Mas afirmar uma ideia é enunciar sua existência? – É o que pensa Bauzée, que aí encontra uma razão para que o verbo tenha recolhido em sua forma as variações do tempo: pois a essência das coisas não muda, somente sua existência aparece e desaparece, somente ela tem um passado e um futuro(38).

Sobre isso, observa Condillac que, se a existência pode ser retirada das coisas, é porque ela não é nada mais que um atributo e porque o verbo pode afirmar a morte tanto quanto a existência.

A única coisa que o verbo afirma
é a coexistência de duas representações:
por exemplo,
a do verde e da árvore,
a do homem e da existência ou da morte;
é por isso que o tempo dos verbos
não indica aquele em que as coisas existiram no absoluto, mas um sistema relativo
de anterioridade ou de simultaneidade
das coisas entre si(39).

A coexistência, com efeito, não é um atributo da própria coisa, mas também não é nada mais que uma forma de representação: dizer que o verde e a árvore coexistem é dizer que estão ligados em todas ou na maioria das impressões que recebo.

Assim é que o verbo ser teria essencialmente por função reportar toda linguagem à representação que ele designa. O ser em direção ao qual ele transborda os signos não é nem mais nem menos que o ser do pensamento.

Comparando a linguagem a um quadro, um gramático do fim do século XVIII define

  • os nomes como formas,
  • os adjetivos como cores
  • e o verbo como a própria tela onde elas aparecem.

Tela invisível, inteiramente recoberta pelo brilho e o desenho das palavras, mas que fornece à linguagem o lugar onde fazer valer sua pintura;

  • o que o verbo designa é finalmente o caráter representativo da linguagem,
  • o fato de que ela tem seu lugar no pensamento
  • e de que a única palavra capaz de transpor o limite dos signos e fundá-Ios na verdade não atinge jamais senão a própria representação.

De sorte que a função do verbo se acha identificada com o modo de existência da linguagem, que ela percorre em toda a sua extensão: falar é, ao mesmo tempo, representar por signos e conferir a signos uma forma sintética comandada pelo verbo.

Como o diz Destutt, o verbo é a atribuição, o suporte e a forma de todos os atributos:

“O verbo ser acha-se em todas as proposições porque não se pode dizer que uma coisa é de tal maneira sem dizer com isto que ela é… Mas esta palavra é, que está em todas as proposições, nelas faz parte sempre do atributo, delas é sempre o começo e a base, o atributo geral e comum.”(40)

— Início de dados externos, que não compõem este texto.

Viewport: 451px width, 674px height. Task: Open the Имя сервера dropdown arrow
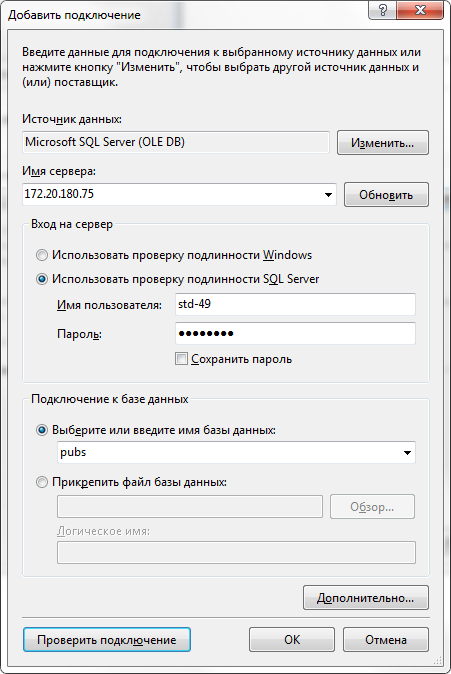328,195
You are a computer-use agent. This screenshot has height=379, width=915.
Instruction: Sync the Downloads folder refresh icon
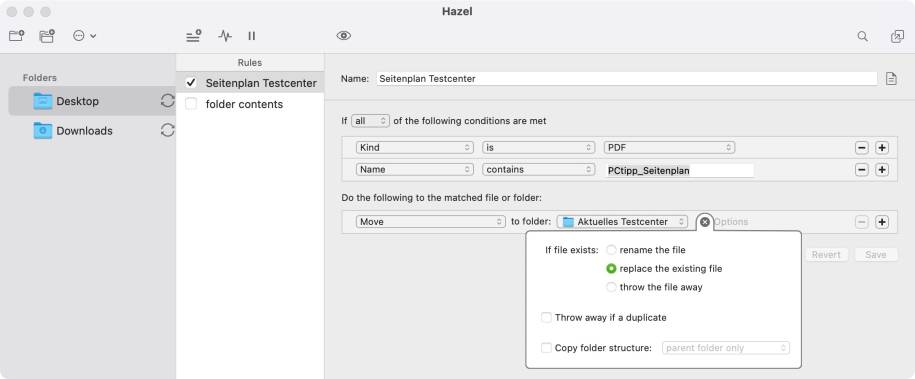[167, 130]
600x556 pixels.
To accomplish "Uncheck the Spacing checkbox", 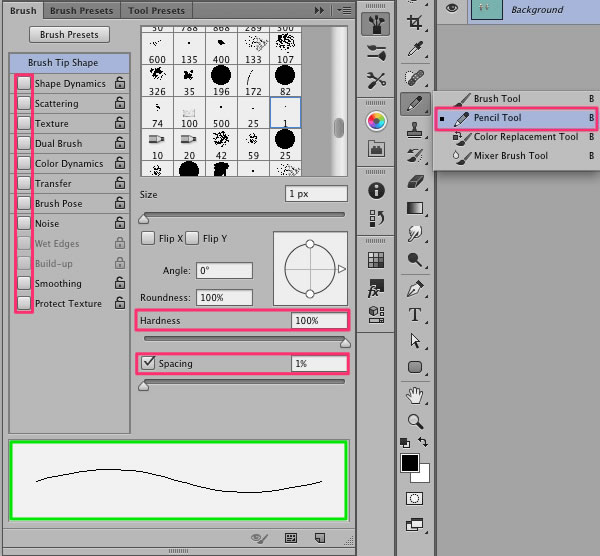I will tap(148, 363).
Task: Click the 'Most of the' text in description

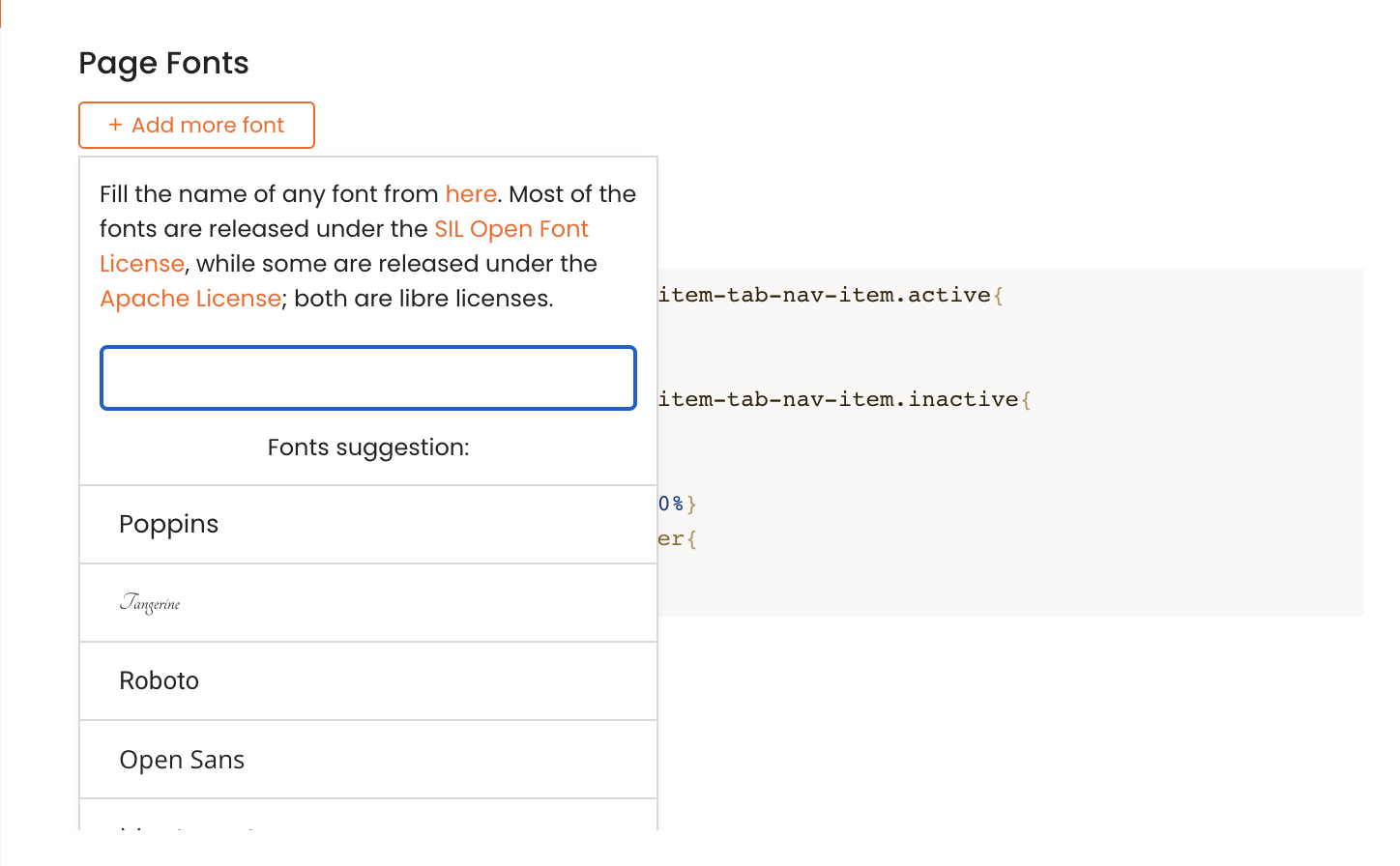Action: click(572, 194)
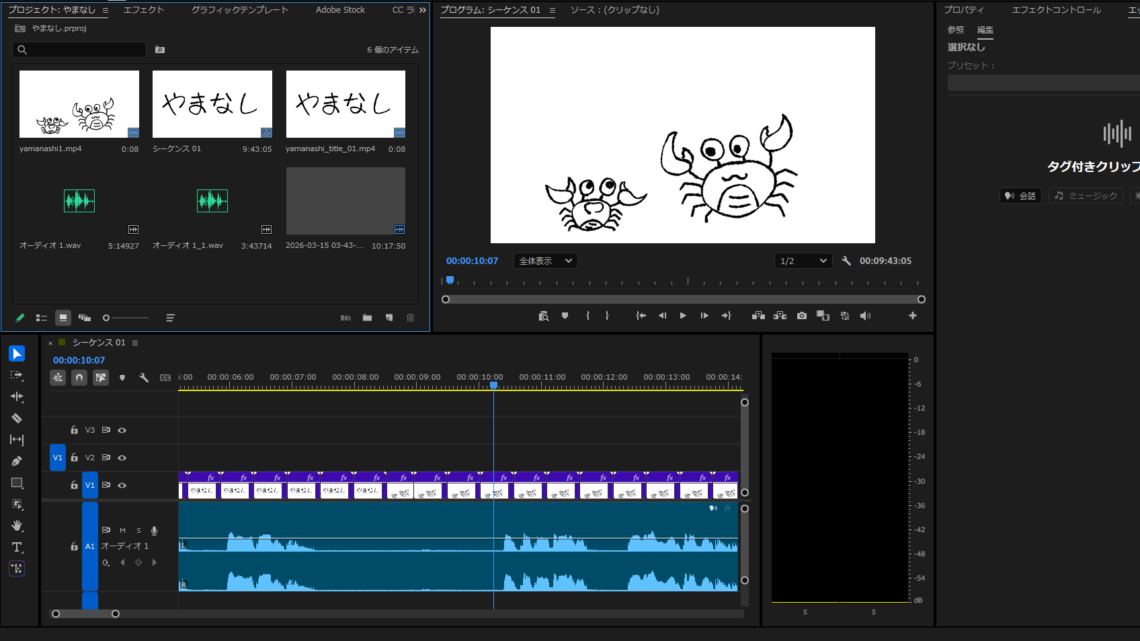Click the Export Frame camera icon
The image size is (1140, 641).
[801, 316]
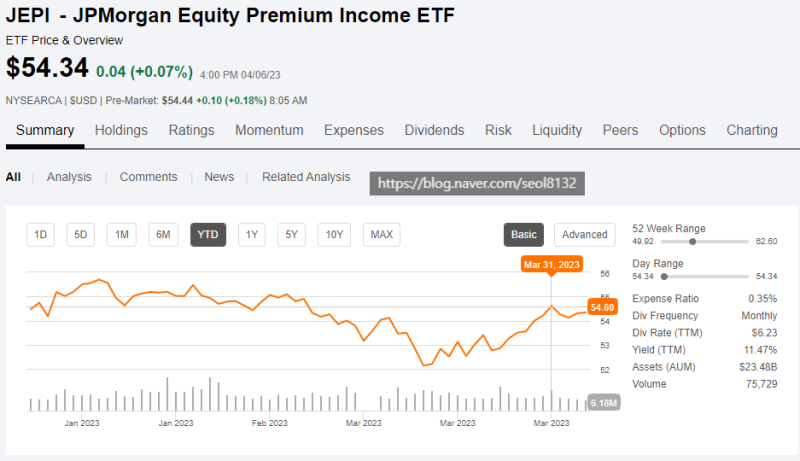Click the Mar 31, 2023 chart marker
Image resolution: width=800 pixels, height=461 pixels.
[551, 265]
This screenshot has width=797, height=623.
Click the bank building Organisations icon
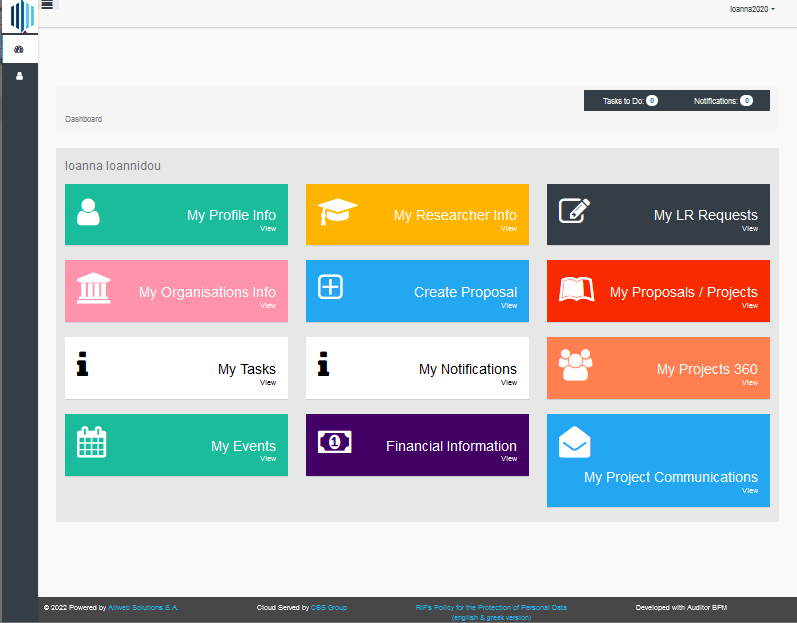tap(93, 288)
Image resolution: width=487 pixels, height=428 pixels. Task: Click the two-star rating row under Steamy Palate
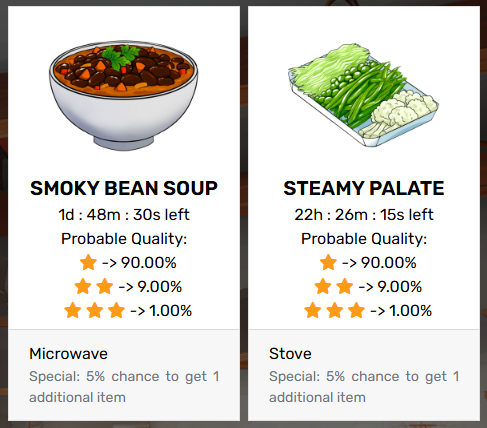point(368,286)
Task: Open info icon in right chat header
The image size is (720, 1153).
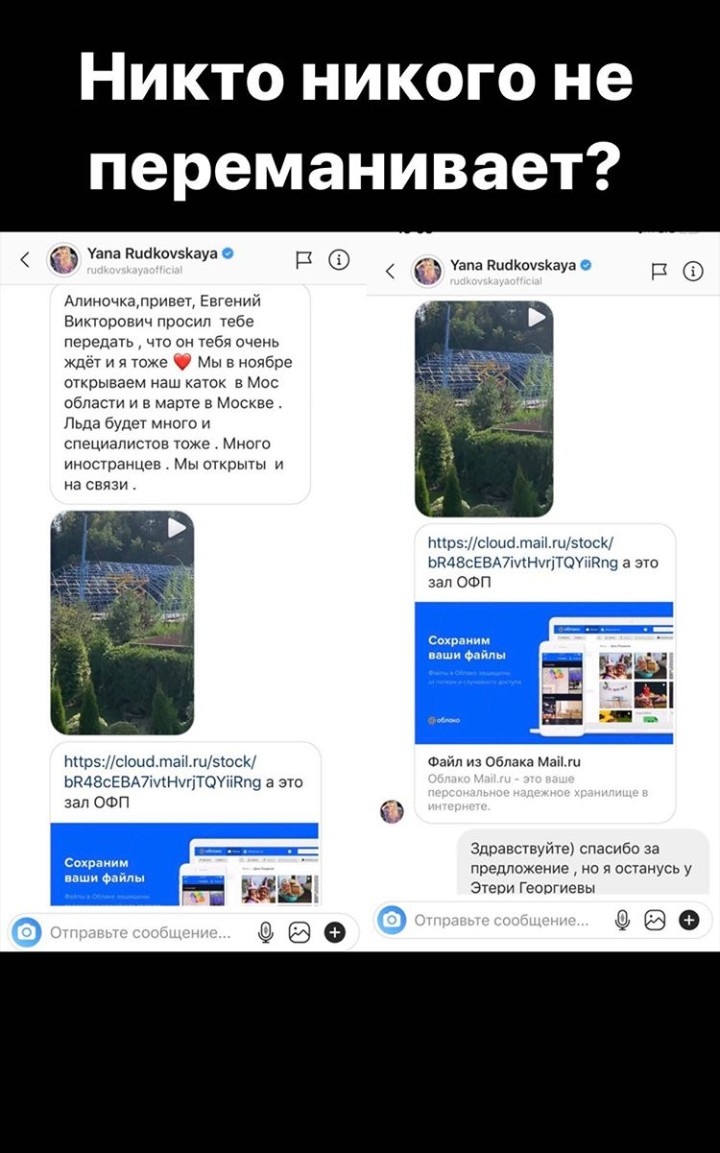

Vê-se de que modo, atingindo esse ponto de generalidade, a função do verbo não terá senão que dissociar-se, desde que venha a desaparecer o domínio unitário da gramática geral.

Quando for liberada a dimensão do gramatical puro, a proposição não será mais que uma unidade de sintaxe.

O verbo aí figurará em meio às outras palavras com seu sistema próprio de concordância, de flexões e de regência.

E, no outro extremo, o poder de manifestação da linguagem reaparecerá numa questão autônoma, mais arcaica que a gramática.

E, durante todo o século XIX, a linguagem será interrogada na sua natureza enigmática de verbo: lá onde ele está mais próximo do ser, mais capaz de nomeá-lo, de transmitir ou de fazer cintilar seu sentido fundamental, de tomá-lo absolutamente manifesto.

De Regel a Mallarmé, esse espanto diante das relações entre o ser e a linguagem contrabalançará a reintrodução do verbo na ordem homogênea das funções gramaticais.